> [Verilen Metin]:

------------------------

Boğaziçi direnişi hepimize cesaret vermeli
Boğaziçi direnişinin motivasyonunu iktidarın yarattığı baskıcı rejimden aldığını, ülke genelinde hak ve özgürlükler mücadelesini güçlendirdiğini düşünüyorum.
Fotoğraf: Eylem Nazlıer/Evrensel
Dicle YILDIZ
İTÜ
Artık hiçbirimizin gözlerini kapatamayacağı kadar fazla abukluğa maruz kaldığımız günlerde, 16 Temmuz sabahı Melih Bulu’nun görevden alınması ile ben de bir an tepki vermede kararsızlık yaşadım. Boğaziçililer rektörün 6 ayda biter dediği eylemlerin 6. ayında kayyum rektörü göndererek zafere ulaşmıştı, Türkiye’de iyi şeyler olmasına alışık olmadığımdan olsa gerek bu gelişmenin altından da bir şey çıkar korkusuyla kaygılandım. Sonrasında Boğaziçi akademisyeni Can Candan’ın görevine son verildiği haberinin gelmesi de kaygılarımın olmasını doğrular gibiydi. Bu karamsarlığın içinde Boğaziçi eylemlerinin sonucuna değil de sürecin getirdiklerini düşünmeye ve buna odaklanmaya başladım. Kayyum rektörün gelişiyle ocak ayı başlayan süreçte yaşanan gelişmelerle birlikte sadece Boğaziçi’de değil ülkede bir direniş dalgası yarattığını fark etmem ile bu kaygılarım yerini cesarete bıraktı.

------------------------

> [Çalışma Yönergesi 1]:
Verilen metinde “Artık hiçbirimizin gözlerini” sözleriyle başlayan paragrafı, temel bilgilerini koruyarak daha kısa biçimde yeniden yazın.
> [Çalışma Yönergesi 2]:
Boğaziçi direnişini anlatan metni, son cümlesinden sonra gelecek biçimde devam ettirin.
Aşağıdaki satırlara bu çalışmada ihtiyaç duyulmaz.

------------------------

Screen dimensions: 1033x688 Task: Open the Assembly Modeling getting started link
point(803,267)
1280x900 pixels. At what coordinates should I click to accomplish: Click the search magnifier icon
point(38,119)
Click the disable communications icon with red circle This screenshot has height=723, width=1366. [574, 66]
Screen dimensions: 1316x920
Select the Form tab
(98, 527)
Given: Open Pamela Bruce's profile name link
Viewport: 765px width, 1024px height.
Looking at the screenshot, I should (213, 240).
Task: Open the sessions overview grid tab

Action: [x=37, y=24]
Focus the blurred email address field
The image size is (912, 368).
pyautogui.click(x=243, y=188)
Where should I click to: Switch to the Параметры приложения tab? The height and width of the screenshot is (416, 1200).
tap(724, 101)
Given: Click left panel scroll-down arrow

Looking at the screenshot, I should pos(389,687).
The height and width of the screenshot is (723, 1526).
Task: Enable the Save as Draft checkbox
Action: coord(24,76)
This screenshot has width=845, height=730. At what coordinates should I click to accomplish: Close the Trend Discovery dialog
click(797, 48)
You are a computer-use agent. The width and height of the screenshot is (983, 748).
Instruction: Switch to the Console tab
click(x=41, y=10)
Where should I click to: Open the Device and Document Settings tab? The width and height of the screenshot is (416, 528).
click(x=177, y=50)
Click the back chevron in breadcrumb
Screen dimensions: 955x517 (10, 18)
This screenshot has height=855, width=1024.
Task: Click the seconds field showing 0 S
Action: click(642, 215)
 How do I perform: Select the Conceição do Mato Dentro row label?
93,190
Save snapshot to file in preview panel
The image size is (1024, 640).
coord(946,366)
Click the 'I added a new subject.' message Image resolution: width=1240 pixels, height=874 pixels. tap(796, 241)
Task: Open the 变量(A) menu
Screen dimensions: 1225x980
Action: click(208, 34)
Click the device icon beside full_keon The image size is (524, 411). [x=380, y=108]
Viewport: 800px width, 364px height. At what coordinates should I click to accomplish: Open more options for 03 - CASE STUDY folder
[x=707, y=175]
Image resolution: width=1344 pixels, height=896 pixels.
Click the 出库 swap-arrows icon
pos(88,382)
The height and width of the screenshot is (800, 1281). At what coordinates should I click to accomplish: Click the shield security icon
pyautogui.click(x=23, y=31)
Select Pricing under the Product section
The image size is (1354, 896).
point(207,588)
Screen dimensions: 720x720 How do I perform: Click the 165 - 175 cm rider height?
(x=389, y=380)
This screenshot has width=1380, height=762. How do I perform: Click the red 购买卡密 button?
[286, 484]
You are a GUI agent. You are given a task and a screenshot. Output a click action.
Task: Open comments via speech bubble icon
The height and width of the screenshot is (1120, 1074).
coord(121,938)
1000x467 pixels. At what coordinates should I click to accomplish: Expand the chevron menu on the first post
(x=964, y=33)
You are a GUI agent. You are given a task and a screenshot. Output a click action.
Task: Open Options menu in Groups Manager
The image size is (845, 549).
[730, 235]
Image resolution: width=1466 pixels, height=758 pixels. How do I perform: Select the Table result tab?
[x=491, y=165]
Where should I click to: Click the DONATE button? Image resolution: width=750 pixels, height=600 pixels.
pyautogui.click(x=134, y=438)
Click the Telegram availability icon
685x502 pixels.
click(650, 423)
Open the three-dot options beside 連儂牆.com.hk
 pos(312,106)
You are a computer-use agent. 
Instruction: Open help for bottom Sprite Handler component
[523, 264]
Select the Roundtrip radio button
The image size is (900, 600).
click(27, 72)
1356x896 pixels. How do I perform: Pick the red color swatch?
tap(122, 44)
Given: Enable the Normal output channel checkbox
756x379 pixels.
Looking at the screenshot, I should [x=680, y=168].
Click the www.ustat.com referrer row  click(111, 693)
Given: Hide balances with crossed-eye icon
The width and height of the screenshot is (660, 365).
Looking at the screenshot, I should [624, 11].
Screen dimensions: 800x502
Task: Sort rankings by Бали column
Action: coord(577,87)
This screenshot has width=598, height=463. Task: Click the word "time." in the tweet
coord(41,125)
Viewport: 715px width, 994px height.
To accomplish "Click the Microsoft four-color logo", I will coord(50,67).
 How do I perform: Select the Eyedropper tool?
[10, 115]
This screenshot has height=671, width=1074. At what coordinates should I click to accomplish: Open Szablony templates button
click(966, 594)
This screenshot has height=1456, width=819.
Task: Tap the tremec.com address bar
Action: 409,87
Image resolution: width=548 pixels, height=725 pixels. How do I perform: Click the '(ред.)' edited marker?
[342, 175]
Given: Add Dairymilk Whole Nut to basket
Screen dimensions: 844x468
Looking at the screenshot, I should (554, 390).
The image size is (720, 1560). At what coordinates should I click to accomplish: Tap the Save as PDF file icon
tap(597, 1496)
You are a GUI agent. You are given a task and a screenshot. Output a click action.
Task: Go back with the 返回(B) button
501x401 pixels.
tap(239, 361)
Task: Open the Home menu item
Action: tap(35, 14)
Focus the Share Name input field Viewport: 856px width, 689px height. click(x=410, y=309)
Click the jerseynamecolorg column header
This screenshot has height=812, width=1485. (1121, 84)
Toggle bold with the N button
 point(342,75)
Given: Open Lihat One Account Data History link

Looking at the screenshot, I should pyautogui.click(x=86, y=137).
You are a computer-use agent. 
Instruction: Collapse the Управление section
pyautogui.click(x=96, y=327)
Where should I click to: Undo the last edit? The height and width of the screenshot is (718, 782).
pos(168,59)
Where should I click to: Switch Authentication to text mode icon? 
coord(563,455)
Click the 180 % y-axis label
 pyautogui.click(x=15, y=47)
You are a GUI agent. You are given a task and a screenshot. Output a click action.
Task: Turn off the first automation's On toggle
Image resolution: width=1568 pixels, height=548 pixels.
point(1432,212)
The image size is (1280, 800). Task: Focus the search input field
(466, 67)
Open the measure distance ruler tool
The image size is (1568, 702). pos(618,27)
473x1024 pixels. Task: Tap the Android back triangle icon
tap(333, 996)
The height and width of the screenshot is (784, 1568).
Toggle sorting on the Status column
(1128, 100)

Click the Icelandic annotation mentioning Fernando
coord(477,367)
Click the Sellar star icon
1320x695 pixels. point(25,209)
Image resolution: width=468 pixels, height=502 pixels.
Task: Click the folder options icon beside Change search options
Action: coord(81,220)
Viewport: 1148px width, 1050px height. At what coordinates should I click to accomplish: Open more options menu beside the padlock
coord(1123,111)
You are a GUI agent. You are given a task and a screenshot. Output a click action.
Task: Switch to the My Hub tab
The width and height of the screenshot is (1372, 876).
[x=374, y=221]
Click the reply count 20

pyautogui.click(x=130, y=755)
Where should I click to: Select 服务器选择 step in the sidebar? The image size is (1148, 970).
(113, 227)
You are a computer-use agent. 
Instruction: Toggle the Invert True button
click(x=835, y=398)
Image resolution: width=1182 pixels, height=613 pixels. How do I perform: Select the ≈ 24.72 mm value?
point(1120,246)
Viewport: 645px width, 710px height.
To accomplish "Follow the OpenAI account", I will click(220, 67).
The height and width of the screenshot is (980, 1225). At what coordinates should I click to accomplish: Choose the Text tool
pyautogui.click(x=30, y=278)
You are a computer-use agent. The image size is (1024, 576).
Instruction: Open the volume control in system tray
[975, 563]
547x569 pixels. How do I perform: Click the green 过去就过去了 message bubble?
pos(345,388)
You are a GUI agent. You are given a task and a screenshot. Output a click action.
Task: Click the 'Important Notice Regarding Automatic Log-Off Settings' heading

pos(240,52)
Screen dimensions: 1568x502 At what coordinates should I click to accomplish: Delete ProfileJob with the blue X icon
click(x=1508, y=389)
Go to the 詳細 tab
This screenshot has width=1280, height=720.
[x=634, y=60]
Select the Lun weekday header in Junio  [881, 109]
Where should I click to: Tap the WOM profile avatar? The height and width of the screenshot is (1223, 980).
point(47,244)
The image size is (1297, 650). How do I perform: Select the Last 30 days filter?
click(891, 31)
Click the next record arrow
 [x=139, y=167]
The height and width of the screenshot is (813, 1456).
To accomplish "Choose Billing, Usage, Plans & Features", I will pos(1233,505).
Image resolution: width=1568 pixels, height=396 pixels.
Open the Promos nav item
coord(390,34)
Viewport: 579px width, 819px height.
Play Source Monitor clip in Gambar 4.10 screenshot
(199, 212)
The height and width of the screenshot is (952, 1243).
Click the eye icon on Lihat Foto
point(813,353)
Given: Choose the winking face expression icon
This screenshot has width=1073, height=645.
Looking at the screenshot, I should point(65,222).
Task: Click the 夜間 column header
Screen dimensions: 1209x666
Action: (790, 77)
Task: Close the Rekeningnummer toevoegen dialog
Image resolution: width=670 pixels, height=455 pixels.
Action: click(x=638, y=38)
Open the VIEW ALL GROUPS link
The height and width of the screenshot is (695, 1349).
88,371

------------------------

> [Cevap Alanı 1]:
Yazar, 16 Temmuz sabahı Melih Bulu'nun görevden alınmasına nasıl tepki vereceği konusunda önce kararsız kaldı. Boğaziçililer, rektörün "6 ayda biter" dediği eylemlerin 6. ayında kayyum rektörü göndererek zafer kazanmıştı. Ancak yazar, Türkiye'de iyi şeylere alışık olmadığı için bunun ardından kötü bir şey çıkmasından korktu. Can Candan'ın görevine son verildiği haberi de bu kaygıyı doğrular gibiydi. Bunun üzerine yazar, eylemlerin sonucuna değil sürecin getirdiklerine odaklandı. Ocakta kayyum rektörün gelişiyle başlayan sürecin yalnızca Boğaziçi'de değil, bütün ülkede bir direniş dalgası yarattığını fark etti. Böylece kaygısı yerini cesarete bıraktı.

> [Cevap Alanı 2]:
BİR BÜTÜN OLARAK BOĞAZİÇİ’DE OLANLAR
Boğaziçi eylemleri ocak ayı başında rektörün atanmasıyla başladı, okulun kapılarına kelepçe vuruldu. Öğrenciler ev baskınları, tutuklamalar, polis tacizi ve güvenlik personellerinin saldırılarına maruz kaldılar. Devamında LGBTİ+ Çalışmaları Aday Kulübü’nün kapatılması ve kulüp odalarına yapılan saldırıların gösterdiği gibi amaç doğrudan Boğaziçi’nin özgür ve barışçıl kimliğine karşı saldırıda bulunmaktı. Ardından CİTÖK’ün işlevsizleştirilmesini de kadın hareketinin iktidarın gözünde yarattığı korkunun kanıtlarından biri olarak görebiliriz, bu yüzden hedef gösterilen yerlerin Boğaziçi’de de ortaklık göstermesi tesadüf değildi.
Bütün bunların üzerine Boğaziçi direnişiyle dayanışma da güçlendi. Boğaziçi eylemlerinin motivasyonunu iktidarın yarattığı baskıcı rejimden aldığını, ülke genelinde hak ve özgürlükler mücadelesini güçlendirdiğini düşünüyorum. Özellikle İstanbul Sözleşmesi’nin resmi olarak kaldırıldığı 1 Temmuz’a gidilen süreçte kitlesel eylemler ile iktidarın gücünün sarsıldığına gözlerimle şahit oldum.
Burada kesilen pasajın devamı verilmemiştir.